Beliebter Kafka-Stoff

Der Käfer, das sind wir alle

Unser Bild zeigt einen Vertreter der größten Schwimmkäfer der Pazifikinsel Neuguinea, einen "Gauckler" (Gattung Cybister). Undatierte Aufnahme.
In Kafkas berühmter Erzählung wacht ein Mann auf und stellt fest, dass er sich über Nacht in ein Ungeziefer verwandelt hat. © picture alliance / dpa / Michael Balke
Von Stefan Keim · 03.01.2015
Auf deutschen Bühnen derzeit besonders beliebt: "Die Verwandlung" von Franz Kafka. Eigentlich ein Stoff, der für die Bühne schwer umsetzbar ist: Glaubhaft die Mutation eines Menschen in ein Insekt zu zeigen, das ist im Theater eine Herausforderung. Trotzdem wagen sich viele an den schweren Stoff - auf ganz unterschiedliche Weisen.
"Als Gregor Samsa eines Morgens aus unruhigen Träumen erwachte, fand er sich in seinem Bett zu einem ungeheuren Ungeziefer verwandelt."
Das ist einer der berühmtesten ersten Sätze der Literaturgeschichte. Franz Kafkas Erzählung aus dem Jahr 1912 wurde psychologisch, symbolisch, politisch, autobiographisch bis ins Kleinste analysiert. Der Text schleppt eine Rezeptionsgeschichte mit sich herum, die manchen braven Theatermacher erschlagen könnte. Vielleicht sind es deshalb eher die positiv Verrückten, die sich mit Kafkas "Verwandlung" auf der Bühne beschäftigen.
Am Hamburger Schauspielhaus beginnt gerade der Ungar Viktor Bodó mit den Endproben. Er hat sich von seinem Landsmann Peter Karpáti eine Bühnenfassung schreiben lassen, die den Titel "Ich, das Ungeziefer" trägt. Karpáti fragt, ob sich Gregor Samsa wirklich verwandelt, oder ob seine Umgebung ihn nur als Ungeziefer betrachtet. Vielleicht, so der Dramatiker, ist es auch gar nicht schlimm, dass Gregor sich verändert. Seine Verwandlung könnte auch eine radikale Form des Protests sein gegen eine Gesellschaft, die ihn ausbeutet, quält und einengt. Befreit euch! Werdet Käfer! Könnte das Kafkas Botschaft sein? Nächsten Samstag ist Premiere, dann wissen wir mehr.

## GEGEBENE INFORMATIONEN
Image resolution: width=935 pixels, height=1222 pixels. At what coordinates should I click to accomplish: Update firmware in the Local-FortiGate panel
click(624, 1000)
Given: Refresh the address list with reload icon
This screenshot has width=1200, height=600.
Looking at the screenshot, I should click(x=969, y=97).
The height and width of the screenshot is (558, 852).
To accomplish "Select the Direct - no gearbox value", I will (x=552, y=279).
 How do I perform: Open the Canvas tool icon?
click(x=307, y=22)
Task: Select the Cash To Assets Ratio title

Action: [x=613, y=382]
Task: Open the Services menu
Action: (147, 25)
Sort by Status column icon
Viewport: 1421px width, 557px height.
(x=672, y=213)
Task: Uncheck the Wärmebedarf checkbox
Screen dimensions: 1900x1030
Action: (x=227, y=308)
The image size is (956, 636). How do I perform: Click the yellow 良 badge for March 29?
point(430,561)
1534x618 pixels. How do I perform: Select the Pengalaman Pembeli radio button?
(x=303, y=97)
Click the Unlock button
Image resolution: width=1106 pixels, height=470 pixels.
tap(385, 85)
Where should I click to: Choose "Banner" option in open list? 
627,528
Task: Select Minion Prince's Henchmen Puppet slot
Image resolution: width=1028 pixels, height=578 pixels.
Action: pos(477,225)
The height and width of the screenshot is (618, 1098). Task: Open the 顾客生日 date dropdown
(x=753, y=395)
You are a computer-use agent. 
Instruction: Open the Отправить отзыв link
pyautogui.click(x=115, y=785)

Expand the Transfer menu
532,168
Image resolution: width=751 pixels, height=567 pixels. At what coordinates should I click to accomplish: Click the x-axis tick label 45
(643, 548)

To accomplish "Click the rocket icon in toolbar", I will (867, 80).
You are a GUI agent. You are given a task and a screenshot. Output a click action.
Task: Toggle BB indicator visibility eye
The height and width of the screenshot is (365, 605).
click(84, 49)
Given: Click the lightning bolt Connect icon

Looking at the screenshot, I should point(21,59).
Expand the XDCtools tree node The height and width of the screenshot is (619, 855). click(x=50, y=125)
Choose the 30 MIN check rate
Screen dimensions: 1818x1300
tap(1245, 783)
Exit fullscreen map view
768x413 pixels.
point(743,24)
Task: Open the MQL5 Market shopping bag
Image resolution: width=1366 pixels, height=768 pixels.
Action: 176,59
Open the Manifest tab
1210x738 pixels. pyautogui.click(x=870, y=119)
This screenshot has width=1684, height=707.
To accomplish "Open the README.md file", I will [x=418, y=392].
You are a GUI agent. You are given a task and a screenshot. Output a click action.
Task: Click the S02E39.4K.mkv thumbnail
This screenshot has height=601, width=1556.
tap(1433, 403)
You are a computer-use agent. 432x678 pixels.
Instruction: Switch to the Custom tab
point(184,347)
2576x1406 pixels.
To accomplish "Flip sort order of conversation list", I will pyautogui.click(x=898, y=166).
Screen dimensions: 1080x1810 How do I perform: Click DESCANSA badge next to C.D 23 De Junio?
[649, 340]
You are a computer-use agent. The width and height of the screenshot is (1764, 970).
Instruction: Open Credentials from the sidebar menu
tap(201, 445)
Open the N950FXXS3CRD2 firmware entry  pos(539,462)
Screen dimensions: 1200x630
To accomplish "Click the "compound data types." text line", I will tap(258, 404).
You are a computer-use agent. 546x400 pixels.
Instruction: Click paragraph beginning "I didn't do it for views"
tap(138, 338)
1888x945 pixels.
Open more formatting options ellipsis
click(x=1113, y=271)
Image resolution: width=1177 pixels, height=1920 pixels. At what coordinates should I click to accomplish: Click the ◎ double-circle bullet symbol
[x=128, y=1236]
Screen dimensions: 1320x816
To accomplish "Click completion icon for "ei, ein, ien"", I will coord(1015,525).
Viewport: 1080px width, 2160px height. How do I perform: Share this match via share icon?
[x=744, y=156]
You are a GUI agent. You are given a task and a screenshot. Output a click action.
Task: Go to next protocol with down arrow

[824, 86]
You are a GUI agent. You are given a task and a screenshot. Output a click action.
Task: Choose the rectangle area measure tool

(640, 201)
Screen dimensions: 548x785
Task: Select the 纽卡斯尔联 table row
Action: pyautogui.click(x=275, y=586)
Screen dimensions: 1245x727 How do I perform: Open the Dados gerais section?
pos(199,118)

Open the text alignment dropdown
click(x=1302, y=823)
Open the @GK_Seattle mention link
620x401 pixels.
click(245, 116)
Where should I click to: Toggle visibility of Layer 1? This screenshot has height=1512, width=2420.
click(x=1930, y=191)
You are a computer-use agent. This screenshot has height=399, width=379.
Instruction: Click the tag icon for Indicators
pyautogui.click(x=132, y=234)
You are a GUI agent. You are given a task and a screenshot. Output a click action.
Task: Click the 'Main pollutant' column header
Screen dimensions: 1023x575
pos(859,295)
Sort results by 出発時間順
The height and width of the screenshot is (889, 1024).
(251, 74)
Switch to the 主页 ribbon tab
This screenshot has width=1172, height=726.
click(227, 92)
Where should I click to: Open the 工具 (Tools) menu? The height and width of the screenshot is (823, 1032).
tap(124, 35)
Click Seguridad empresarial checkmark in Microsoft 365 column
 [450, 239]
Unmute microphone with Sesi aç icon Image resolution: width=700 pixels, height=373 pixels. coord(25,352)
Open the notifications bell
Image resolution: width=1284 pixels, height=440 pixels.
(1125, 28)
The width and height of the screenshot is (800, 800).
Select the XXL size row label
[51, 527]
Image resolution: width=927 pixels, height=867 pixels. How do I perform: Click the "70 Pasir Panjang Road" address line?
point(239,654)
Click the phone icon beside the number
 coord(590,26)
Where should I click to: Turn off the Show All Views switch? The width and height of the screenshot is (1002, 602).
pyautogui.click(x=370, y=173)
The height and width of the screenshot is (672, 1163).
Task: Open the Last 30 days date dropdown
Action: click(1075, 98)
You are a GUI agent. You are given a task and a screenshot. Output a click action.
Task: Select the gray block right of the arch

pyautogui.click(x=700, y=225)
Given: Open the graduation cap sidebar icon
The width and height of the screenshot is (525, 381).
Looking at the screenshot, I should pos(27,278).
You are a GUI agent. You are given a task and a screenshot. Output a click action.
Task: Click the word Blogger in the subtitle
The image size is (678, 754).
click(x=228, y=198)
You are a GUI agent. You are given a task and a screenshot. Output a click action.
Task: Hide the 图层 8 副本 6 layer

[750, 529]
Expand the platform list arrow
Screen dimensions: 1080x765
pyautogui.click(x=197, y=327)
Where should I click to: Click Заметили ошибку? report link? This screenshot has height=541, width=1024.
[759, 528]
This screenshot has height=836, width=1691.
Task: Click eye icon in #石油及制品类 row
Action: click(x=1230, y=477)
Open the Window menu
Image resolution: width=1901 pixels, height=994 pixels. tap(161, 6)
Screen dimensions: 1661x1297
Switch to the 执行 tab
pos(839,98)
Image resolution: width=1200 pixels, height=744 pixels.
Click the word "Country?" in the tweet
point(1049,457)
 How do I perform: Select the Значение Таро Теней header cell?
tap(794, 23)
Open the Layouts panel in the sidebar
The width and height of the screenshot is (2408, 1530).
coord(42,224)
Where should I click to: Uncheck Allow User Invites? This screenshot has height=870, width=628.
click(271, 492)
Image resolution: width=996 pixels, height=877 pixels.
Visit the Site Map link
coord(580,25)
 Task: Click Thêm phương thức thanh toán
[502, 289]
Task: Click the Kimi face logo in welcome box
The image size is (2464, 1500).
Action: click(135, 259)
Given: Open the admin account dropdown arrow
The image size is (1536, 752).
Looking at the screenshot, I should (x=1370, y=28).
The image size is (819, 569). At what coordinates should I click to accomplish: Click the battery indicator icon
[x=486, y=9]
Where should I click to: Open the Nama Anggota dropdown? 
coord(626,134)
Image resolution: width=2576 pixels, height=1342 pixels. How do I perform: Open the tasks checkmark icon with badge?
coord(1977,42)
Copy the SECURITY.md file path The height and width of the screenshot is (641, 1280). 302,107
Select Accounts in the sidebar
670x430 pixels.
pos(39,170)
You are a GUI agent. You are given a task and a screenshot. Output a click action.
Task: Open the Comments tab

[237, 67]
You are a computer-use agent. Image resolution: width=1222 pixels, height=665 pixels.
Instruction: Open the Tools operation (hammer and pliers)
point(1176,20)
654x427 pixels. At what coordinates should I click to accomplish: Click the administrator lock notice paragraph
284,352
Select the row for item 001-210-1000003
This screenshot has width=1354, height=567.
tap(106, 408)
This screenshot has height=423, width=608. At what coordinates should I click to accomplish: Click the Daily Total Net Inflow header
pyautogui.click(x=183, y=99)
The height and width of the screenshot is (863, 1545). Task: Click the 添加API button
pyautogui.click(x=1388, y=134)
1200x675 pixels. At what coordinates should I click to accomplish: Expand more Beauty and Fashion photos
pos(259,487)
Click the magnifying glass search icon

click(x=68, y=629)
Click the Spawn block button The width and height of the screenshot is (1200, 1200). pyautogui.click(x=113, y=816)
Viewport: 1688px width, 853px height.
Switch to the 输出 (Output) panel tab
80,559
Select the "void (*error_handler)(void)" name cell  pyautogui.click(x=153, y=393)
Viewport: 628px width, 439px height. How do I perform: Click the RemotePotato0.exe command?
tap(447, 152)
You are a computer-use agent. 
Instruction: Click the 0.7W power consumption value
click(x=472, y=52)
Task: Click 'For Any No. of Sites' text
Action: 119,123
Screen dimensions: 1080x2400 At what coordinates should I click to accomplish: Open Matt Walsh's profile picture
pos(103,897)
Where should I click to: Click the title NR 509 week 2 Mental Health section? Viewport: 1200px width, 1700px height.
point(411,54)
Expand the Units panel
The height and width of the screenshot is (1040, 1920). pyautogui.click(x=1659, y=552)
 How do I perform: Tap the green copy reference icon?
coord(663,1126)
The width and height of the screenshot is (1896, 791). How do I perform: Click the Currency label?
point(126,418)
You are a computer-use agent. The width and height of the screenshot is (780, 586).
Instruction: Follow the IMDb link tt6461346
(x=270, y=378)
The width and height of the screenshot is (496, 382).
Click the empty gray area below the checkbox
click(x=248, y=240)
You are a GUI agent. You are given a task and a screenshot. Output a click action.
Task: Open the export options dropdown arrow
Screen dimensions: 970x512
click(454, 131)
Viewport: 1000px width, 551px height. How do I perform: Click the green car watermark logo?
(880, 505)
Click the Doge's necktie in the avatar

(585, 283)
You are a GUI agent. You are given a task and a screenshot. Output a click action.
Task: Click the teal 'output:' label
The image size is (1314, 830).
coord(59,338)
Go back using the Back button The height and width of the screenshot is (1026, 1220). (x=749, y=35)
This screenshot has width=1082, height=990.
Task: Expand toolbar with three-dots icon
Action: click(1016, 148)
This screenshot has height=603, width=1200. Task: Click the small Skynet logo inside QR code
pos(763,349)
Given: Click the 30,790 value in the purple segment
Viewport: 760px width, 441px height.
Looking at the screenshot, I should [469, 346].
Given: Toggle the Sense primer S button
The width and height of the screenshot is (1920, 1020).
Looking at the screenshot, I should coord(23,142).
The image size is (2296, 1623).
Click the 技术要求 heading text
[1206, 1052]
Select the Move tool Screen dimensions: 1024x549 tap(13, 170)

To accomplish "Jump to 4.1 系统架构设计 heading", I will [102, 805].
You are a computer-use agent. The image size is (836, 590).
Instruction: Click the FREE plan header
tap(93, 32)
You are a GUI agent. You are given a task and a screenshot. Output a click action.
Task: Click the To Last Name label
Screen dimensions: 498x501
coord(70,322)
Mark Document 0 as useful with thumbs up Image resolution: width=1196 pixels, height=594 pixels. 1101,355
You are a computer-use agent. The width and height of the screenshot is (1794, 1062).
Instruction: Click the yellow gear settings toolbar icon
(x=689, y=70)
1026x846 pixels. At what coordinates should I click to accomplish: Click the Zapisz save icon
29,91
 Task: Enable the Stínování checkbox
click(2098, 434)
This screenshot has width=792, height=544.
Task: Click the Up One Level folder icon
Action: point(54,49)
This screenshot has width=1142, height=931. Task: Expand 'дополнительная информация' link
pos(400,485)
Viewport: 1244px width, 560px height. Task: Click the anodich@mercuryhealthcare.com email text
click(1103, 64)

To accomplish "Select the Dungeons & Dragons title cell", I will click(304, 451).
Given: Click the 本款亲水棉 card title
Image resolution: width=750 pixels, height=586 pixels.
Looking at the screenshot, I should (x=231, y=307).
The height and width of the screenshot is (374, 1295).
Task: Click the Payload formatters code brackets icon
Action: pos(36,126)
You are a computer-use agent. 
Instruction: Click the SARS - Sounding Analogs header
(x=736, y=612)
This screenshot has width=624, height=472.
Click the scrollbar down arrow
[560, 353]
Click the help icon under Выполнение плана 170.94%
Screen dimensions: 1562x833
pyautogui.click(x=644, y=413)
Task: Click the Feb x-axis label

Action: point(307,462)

## AUFGABEN
a – Welchen Titel trägt laut dem Artikel über Kafkas „Verwandlung“ auf deutschen Bühnen die Bühnenfassung, die Peter Karpáti geschrieben hat?
b – Führe den Artikel über Kafkas „Verwandlung“ auf deutschen Bühnen im Anschluss an seinen letzten Satz fort.
Die Einträge werden für die Bearbeitung nicht gebraucht.

## LÖSUNGEN
a – Die Bühnenfassung heißt „Ich, das Ungeziefer“.

b –
Regisseure greifen zu Mitteln der Groteske
Fast alle Inszenierungen der "Verwandlung“ haben eine ähnliche These. Nicht Gregor Samsa, der Verwandelte, ist das Monster, sondern die anderen. Die egoistische Familie, der Prokurist, der ihn zur Arbeit zwingen will, die Gesellschaft. Um das darzustellen, greifen die Regisseure zu Mitteln der Groteske. Besonders radikal tut das der ukrainische Regieextremist Andriy Zholdak am Theater Oberhausen. Hier bleibt Gregor Samsa als einziger völlig normal. Alle anderen setzen sich Tiernasen auf und stopfen sich spitze Zähne in den Mund. Sie sehen aus wie Ratten, wollen ständig fressen und beißen. Und plötzlich steht ein SS-Mann auf der Bühne. Zholdak beschreibt, wie sich die Gesellschaft des 20. Jahrhunderts von allen Werten der Zivilisation verabschiedet. Menschen werden zu Bestien, und Kafka ist der Seismograph, der diese Entwicklung voraus gesehen und in groteske, grausame Bilder gefasst hat.
Kafka soll, wenn er "Die Verwandlung“ im Freundeskreis vorgelesen hat, von Lachkrämpfen geschüttelt worden sein. Er muss einen tiefschwarzen Humor gehabt haben, denn sein Käfer-Gregor stirbt am Ende, einsam, von allen verlassen, die Leiche wird einfach beseitigt. Soll man auf der Bühne wirklich einen Schauspieler ins Käferkostüm stecken? Darauf finden die Regisseure verschiedene Antworten. Albrecht Hirche am Theater an der Ruhr in Mülheim lässt Gregor Samsa krabbeln.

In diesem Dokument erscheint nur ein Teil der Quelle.